I was amazed, however, to find an old article from 1917 in the Baltimore Sun newspaper in which Rebecca Beck took issue with our local Civil War heroine Barbara Fritchie. (This was published the day after her death).
Osborn embarked (a fitting term) on a lifetime of working with wood. Constructing houses, barns, furniture, I’m sure he lived by the famed motto I learned from my next door neighbor, a talented carpenter as well: “Measure twice, cut once.” Osborn doesn’t have much more written about him that I could find in old newspapers.
I found a brief business listing for Osborn Beck in the 1867-68 Maryland Gazetteer and Business Directory among the professionals to be found in Buckeystown. Also on this page was Adam Kohlenberg who served as postmaster and an Express agent, making him one of the best-known residents in the area. Coincidentally, Osborn’s first-born daughter, the previously mentioned Laura V. would marry Mr. Kohlenberg’s son, George Thomas. She too can be found buried in Mount Olivet in Area B/Lot 106 with her parents.
In the 1870 and 1880 census records we see the bulk of the family still intact and living together, save for the above-mentioned Laura. They remained in the Adamstown/Buckeystown area and of note, son John F. Beck is working as a telegraph operator.
I assume that John's sister’s father-in-law, Adam Kohlenberg could have had some influence here. Regardless, John F. P. Beck, also called “Pierce,” in younger days, would eventually marry in California and live out his life in the San Diego area. A memorial stone exists for him in the Beck grave plot here in Mount Olivet, but he is nowhere in our cemetery interment records. As the stone reads, he is buried in San Diego. By help from FindaGrave.com, I found two pages for this gentleman‑one for his memorial stone, and one for his actual gravesite in San Diego’s Greenwood Memorial Park.
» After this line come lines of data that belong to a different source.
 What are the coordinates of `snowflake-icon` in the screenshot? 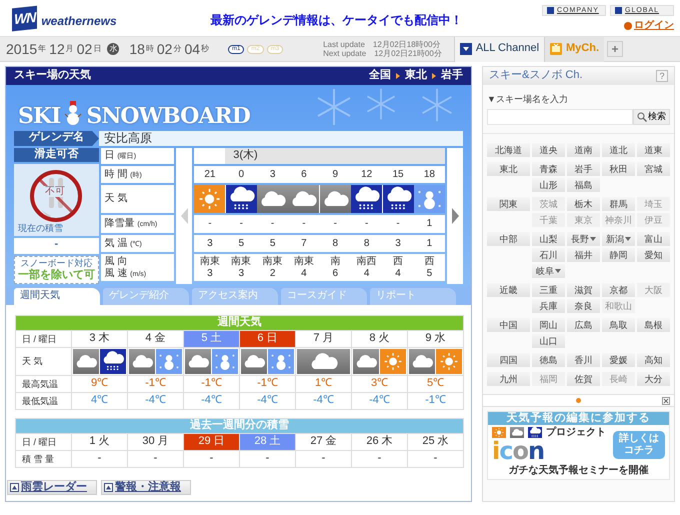 It's located at (381, 104).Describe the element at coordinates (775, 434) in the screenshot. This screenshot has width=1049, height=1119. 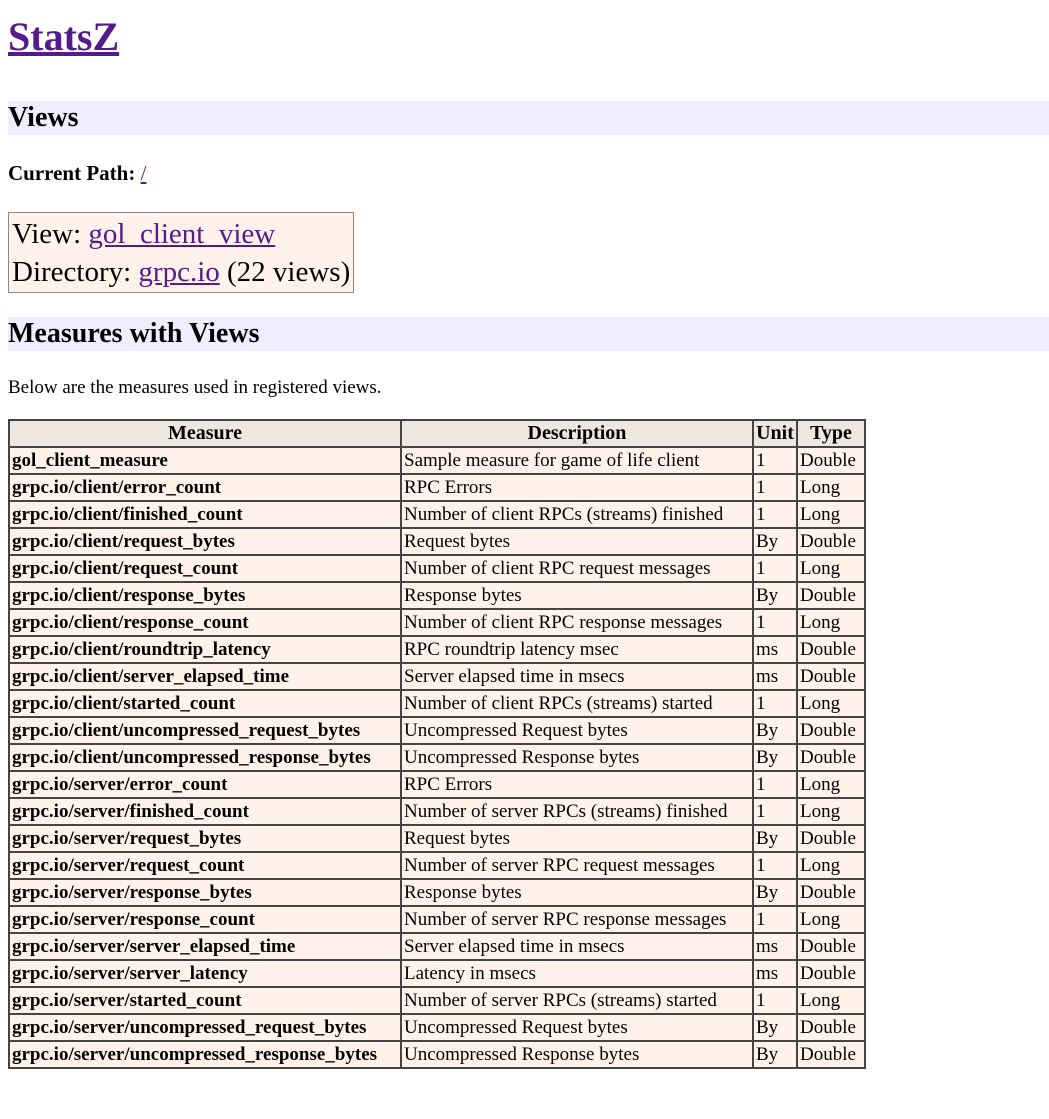
I see `column-header-unit: Unit` at that location.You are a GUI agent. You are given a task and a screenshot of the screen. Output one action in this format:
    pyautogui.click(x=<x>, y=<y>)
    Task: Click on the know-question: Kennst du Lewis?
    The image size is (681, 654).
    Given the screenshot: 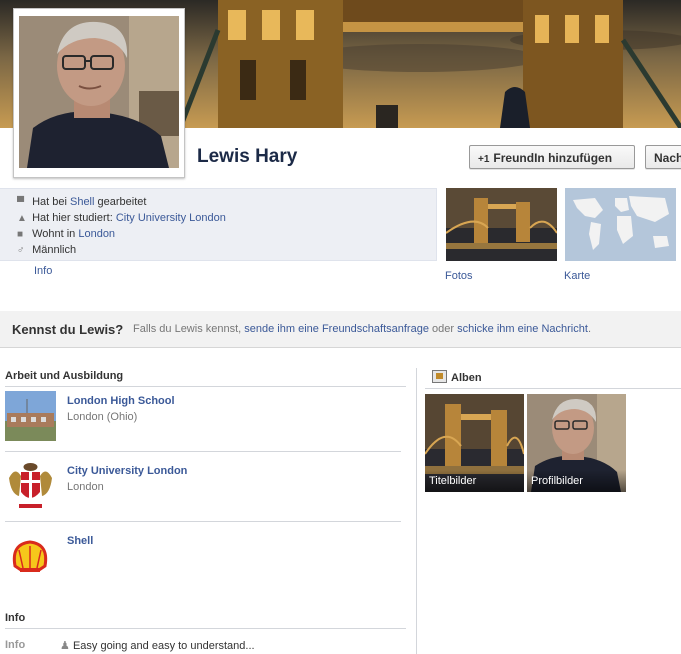 What is the action you would take?
    pyautogui.click(x=68, y=330)
     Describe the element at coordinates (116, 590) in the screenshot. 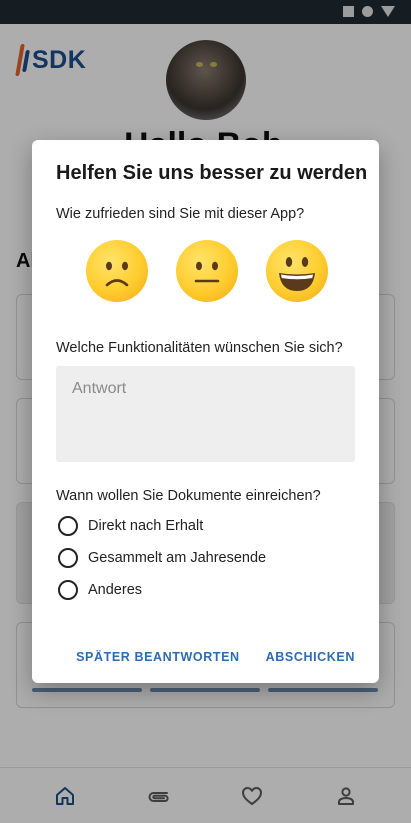

I see `radio-label: Anderes` at that location.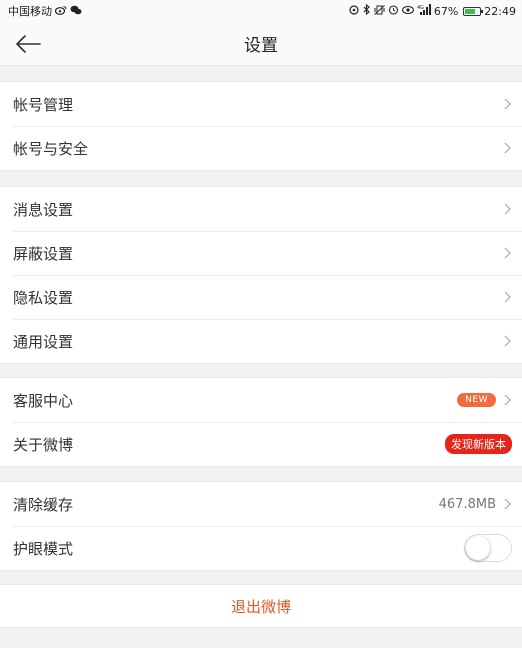 The image size is (522, 648). Describe the element at coordinates (420, 8) in the screenshot. I see `network-type-label: 4G` at that location.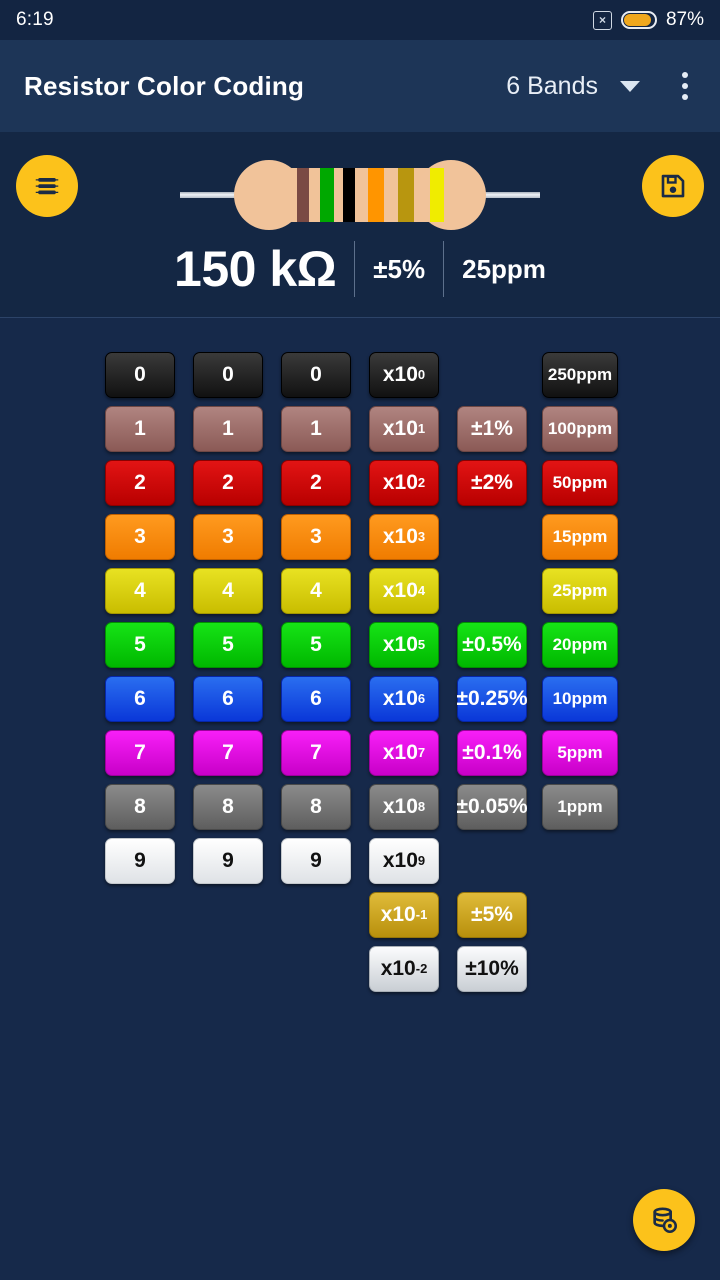 The height and width of the screenshot is (1280, 720). I want to click on resistor-band-yellow, so click(437, 195).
From some business listings in the Catoctin Clarion newspaper of Thurmont, I learned that our subject, Osborn, also was involved in opening/closing of graves to go along with the fact that he made coffins. In 1891, he was at the top of the list of vendors for this service.
Osborn Beck, lived in Adamstown until his life’s end on October 21st, 1895. His obituary appeared in the October 22nd edition of the Frederick News. He was buried in Area B/Lot 106 the following day, joining his first born daughter who had been laid to rest here five years earlier in 1890.
I don’t know when the fine obelisk monument was placed, but Mrs. Beck would live until 1917. Two maiden Beck daughters (Emily and Fannie) are buried here also, Emily in 1937 and Fannie in 1941. Osborn’s remaining child, Ida E. Beck, would marry Richard Claude Dutrow and was interred here in Mount Olivet upon her death in 1933. Ironically, Ida’s grave had not been photographed for inclusion on her FindaGrave website page. That is, until now😊
Oh, and in case you were curious, I've got some family history documented in cyberspace. A definite upgrade from that grave-rubbing I saw as a kid.